Cemile Kaptan’ın “Sevgili” başlıklı videosu bir performanstır. Bir dizi temel kavram performansın içeriğini oluşturur: Kendi portresi, yüzü örten boya,  yani maske, resim yapma/boyama eylemi, yap-boz eylemi, narsisizm, kendini süsleme ritüeli izleme boyunca üstünde düşünülmesi gereken içeriklerdir. Ne ki, Kaptan’ın bu videosu aynı zamanda sanatçının kendisi ile hesaplaşmasının bir manifestosudur. İkinci video, „cipram 20 mg“ yitirilmiş bir insanın anısına ilişkin bir metafordur; çelik topları döndürenin imgesi topların üstünde biçim bozmalarına uğrayarak görünür, silinir. İmgesi görünen kişi topları meditatif bir jestle döndürür; kendi yaşamı avuçlarının içindedir. Geleceğe ilişkin kehanetlerde bulunan bir ses bu görüntüye eşlik eder. Kamera ve topları çeviren kişi arasındaki ilişki, videonun yapısal nedenini oluşturur.
Ercan Molla’nın ilk sergi için yaptığı bu resim, kuşkusuz, serginin başlığı ile bire bir örtüşmekte. Molla işini şöyle tanımlıyor: İnsanlık tarihinden bu yana, gücü ortaya çıkarmak, hükmetmek için çeşitli yöntemler kullanılmıştır. Tüm savaşlar güç gösterileridir aslında. Mısır piramitleri, kralların sarayları, şaşaalı giysiler… Bir kral, normal bir insan olamaz, onun her şeyi gücü simgelemelidir, onun da normal insanlar gibi acıktığı, üzüldüğü, acı çektiği, özlediği olmamalıdır. Çünkü tüm bunlar zayıflığı simgeler, düşmanlarının ekmeğine yağ sürmek olur öyle ortalık yerde ağlamak. Bu yüzden, altın ya da mücevherden perde arkasında saklanarak kendi olmaktan uzaklaşmalıdır. Gücü sarsılmamalıdır. Yüzyıllar yüzyıllar geçti. Savaş yöntemleri gelişti (değişmedi). “Güç” kavramı hep aynı kaldı ama. Kendini açıkça yaşamaktan kaçınan insan “birşeylermiş gibi” olmaya çalıştı. Güçlüymüş gibi, acı çekmiyormuş gibi, huzurluymuş gibi, seviniyormuş gibi, etkilenmiyormuş gibi… Hep paradan perdelerle dolaşmak zorunda kaldı. Kendine değil, aynadaki görüntüsüne güvendi (IN IMAGE WE TRUST). Para ve kudret için, Tanrı kavramı bile imaj haline getirildi. Tüm zamanlarda en güçlü imaj para oldu, para güç oldu ya da. Eğer yanılıyorsam, Dolar’ın yüzünde IN GOD WE TRUST yazısının ne işi var?

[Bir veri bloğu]
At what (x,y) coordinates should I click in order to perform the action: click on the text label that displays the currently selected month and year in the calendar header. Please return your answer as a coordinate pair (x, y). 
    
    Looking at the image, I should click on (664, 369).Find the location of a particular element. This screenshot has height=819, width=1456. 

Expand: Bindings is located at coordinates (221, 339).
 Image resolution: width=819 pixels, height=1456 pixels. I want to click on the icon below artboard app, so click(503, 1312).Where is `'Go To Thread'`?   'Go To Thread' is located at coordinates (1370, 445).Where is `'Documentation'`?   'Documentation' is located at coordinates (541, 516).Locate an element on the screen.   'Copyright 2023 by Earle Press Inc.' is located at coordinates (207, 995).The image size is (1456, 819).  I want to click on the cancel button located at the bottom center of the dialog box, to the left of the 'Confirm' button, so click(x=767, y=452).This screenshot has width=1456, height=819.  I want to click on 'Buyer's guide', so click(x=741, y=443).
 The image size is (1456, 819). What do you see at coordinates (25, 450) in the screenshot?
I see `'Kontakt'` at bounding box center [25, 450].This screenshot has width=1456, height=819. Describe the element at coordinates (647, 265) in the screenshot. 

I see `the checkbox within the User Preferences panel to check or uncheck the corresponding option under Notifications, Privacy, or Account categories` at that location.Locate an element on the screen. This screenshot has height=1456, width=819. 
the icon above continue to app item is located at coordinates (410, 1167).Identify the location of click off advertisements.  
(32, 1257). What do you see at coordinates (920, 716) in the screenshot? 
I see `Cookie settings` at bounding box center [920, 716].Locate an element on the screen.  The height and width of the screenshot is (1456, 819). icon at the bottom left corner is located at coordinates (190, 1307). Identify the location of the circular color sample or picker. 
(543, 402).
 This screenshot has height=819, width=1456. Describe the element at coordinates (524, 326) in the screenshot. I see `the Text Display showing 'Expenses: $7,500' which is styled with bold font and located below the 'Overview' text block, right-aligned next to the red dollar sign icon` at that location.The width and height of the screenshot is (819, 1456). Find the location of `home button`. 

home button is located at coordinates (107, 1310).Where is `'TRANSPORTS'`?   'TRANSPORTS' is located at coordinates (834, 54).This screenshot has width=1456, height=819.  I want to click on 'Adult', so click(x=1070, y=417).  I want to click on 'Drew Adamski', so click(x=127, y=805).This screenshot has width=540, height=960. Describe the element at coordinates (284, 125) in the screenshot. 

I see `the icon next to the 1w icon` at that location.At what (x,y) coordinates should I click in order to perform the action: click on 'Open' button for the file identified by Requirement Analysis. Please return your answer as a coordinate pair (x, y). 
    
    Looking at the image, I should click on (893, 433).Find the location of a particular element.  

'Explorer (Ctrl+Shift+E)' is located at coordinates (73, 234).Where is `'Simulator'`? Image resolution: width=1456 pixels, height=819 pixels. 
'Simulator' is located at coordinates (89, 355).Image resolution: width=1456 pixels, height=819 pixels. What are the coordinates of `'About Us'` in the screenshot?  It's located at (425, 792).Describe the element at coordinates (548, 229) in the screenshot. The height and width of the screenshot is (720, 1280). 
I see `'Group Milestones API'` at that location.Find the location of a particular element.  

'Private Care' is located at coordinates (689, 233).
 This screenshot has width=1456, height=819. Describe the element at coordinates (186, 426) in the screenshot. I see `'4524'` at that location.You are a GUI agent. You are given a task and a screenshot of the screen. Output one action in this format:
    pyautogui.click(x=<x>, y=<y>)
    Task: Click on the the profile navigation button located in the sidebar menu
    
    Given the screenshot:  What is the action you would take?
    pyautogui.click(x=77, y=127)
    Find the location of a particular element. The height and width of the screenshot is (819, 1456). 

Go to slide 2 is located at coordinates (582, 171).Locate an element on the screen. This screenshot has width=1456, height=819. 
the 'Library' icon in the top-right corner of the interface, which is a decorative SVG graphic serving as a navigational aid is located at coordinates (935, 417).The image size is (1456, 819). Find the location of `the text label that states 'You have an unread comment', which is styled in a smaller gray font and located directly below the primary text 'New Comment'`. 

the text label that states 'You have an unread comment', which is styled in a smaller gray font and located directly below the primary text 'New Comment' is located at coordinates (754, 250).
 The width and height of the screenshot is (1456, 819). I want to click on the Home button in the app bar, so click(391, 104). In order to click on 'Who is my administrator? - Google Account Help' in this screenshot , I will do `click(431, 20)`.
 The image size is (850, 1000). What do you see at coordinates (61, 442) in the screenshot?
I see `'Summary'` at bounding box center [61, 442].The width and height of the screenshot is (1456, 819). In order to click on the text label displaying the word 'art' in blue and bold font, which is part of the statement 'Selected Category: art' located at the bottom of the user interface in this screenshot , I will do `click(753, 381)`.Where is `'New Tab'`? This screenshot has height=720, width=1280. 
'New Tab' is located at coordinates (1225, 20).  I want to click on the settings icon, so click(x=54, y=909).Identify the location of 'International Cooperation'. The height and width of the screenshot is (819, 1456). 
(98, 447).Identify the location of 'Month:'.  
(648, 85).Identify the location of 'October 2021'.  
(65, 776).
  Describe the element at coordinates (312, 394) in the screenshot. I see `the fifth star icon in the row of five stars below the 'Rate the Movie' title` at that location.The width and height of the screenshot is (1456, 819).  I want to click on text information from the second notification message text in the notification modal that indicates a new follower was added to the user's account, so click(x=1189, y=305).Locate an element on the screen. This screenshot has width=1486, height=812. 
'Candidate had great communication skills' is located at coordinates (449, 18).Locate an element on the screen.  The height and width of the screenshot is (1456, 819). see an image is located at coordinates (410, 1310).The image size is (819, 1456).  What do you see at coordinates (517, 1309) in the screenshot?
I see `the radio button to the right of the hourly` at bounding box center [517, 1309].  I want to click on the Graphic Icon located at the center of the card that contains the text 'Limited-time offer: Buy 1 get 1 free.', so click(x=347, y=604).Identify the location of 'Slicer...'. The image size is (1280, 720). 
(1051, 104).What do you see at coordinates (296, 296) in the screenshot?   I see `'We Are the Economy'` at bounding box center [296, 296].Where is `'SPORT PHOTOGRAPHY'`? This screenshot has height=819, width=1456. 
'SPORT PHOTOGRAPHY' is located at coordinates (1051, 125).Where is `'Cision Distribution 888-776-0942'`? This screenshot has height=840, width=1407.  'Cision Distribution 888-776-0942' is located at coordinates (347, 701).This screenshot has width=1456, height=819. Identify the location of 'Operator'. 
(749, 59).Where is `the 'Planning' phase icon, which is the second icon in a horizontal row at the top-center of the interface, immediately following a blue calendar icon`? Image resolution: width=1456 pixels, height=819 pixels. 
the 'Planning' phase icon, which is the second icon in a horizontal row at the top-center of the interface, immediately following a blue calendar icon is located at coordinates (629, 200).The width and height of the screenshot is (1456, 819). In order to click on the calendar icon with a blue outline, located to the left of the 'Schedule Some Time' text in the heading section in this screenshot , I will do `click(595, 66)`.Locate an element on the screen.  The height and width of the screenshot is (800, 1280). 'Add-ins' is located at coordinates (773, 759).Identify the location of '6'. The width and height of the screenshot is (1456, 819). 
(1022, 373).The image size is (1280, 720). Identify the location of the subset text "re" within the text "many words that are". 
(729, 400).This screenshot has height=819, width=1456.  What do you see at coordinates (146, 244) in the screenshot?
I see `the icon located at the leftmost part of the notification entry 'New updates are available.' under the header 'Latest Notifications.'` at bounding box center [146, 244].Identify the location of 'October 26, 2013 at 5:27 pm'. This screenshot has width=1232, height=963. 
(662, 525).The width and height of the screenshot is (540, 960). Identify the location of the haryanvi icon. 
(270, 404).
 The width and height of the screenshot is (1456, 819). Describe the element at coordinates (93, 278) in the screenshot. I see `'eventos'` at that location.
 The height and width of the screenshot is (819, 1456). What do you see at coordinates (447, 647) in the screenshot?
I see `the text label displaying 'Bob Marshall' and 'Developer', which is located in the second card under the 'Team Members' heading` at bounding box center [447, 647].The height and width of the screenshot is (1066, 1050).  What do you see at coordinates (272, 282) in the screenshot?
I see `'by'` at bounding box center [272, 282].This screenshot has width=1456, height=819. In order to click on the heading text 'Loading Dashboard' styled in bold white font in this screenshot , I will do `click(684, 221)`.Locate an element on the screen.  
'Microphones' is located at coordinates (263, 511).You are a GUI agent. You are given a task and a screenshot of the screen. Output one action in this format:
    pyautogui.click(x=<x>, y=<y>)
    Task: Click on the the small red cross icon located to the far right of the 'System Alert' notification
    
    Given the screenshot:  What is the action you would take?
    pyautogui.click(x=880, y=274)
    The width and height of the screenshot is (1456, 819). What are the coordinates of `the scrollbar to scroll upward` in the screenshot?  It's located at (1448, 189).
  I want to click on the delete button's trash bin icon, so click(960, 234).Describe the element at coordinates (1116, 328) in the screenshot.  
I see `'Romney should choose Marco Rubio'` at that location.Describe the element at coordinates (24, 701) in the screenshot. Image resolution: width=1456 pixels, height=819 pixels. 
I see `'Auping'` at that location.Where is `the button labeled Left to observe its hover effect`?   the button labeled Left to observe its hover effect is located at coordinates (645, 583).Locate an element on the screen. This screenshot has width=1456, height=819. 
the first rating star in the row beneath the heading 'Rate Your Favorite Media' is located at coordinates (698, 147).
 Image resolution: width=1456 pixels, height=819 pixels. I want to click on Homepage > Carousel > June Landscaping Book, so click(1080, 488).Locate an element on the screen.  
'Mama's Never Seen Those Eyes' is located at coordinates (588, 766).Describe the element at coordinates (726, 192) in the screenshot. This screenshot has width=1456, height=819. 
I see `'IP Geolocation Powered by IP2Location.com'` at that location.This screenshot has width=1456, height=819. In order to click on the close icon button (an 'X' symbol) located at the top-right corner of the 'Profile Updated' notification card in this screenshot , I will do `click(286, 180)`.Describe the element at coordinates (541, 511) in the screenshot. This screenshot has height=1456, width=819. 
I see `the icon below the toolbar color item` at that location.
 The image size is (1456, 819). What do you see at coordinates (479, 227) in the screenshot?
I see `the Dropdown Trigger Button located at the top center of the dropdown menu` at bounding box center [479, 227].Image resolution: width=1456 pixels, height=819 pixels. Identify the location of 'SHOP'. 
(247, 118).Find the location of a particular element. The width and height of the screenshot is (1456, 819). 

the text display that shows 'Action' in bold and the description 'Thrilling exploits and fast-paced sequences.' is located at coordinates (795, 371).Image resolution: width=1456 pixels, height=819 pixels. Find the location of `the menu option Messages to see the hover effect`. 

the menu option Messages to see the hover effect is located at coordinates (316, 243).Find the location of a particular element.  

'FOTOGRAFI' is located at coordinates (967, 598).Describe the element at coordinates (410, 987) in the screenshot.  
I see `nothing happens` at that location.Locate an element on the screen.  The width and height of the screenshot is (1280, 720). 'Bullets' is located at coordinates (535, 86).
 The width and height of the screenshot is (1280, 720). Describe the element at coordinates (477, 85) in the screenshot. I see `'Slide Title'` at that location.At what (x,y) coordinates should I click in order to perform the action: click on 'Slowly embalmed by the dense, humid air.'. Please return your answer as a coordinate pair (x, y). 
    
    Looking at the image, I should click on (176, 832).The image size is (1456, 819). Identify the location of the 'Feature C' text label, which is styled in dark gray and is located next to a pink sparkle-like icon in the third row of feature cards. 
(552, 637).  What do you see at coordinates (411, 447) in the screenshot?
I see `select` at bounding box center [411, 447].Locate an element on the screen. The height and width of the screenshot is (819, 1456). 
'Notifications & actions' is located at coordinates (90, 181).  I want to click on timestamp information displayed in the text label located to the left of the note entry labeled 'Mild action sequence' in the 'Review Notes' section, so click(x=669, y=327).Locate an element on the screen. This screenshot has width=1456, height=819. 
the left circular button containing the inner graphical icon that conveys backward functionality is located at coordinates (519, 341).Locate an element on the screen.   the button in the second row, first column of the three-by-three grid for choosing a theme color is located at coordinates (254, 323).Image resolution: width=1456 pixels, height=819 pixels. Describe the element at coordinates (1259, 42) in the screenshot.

Görev 1:
Aşağıdaki ifadelerin sanat işlerini anlatan alıntıyla uyuşup uyuşmadığını belirtin ve her biri için "evet" ya da "hayır" yanıtını, alıntıdan belirleyici sözcükleri aynen aktararak verin: (a) Cemile Kaptan'ın "Sevgili" başlıklı videosu bir performanstır. (b) İkinci videoda görüntüye bir müzik eşlik eder. (c) Ercan Molla'ya göre "güç" kavramı yüzyıllar içinde değişmiştir.
Görev 2:
Sanat işlerini anlatan alıntıyı, son cümlesinden sonra kaldığı yerden bir paragrafla sürdürün.

Son yanıt 1:
(a) Evet: "Cemile Kaptan’ın “Sevgili” başlıklı videosu bir performanstır."
(b) Hayır: "Geleceğe ilişkin kehanetlerde bulunan bir ses bu görüntüye eşlik eder."
(c) Hayır: "“Güç” kavramı hep aynı kaldı ama."

Son yanıt 2:
Mehmet Özen’in 1 saatlik performasından oluşan bu video, sanat sergilerinin imajı üstüne odaklanmakta. Özen, bu sergi süresince izleyiciyi kapıda karşılıyor ve onu içeriye sergiyi görmeye çağırıyor, onun egosunu okşayarak, bu sergiye gelmesinin önemini/anlamını vurgulayarak. Özen’in sanatçı varlığını elektronik imge aracılığıyla sergide sürekli kılması,  bir iletişim türü olan serginin çelişkili iletişimsizliğini de vurguluyor. Özen, izleyiciye hitabında gelenklere uygun bir dil kullanıyor; burada da dilin ürettiği imajı sorgulatma isteği var.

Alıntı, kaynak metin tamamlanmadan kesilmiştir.